Stored records
[Start of section]
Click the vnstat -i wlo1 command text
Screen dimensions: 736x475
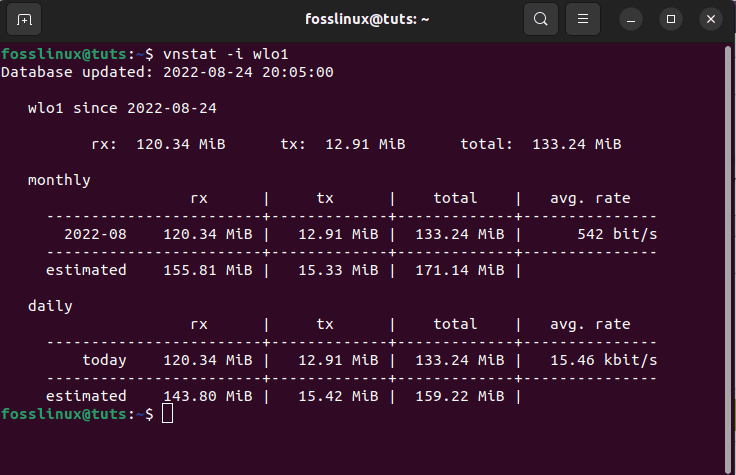tap(226, 54)
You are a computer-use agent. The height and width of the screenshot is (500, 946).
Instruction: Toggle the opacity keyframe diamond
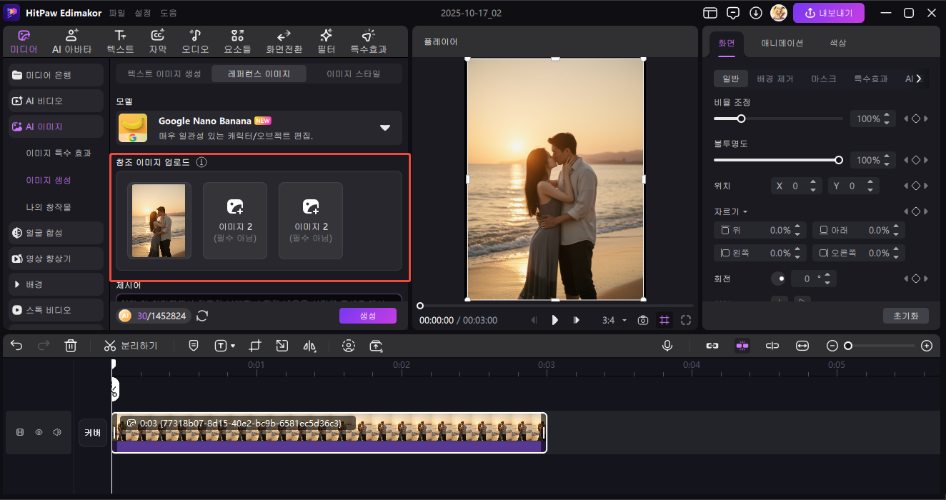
[End of section]
▸ What is required: Retype all entries exactly, without the images.

▸ Solution for this exercise:
Click the vnstat -i wlo1 command text
Screen dimensions: 736x475
tap(226, 54)
You are a computer-use agent. The height and width of the screenshot is (500, 946).
Instruction: Toggle the opacity keyframe diamond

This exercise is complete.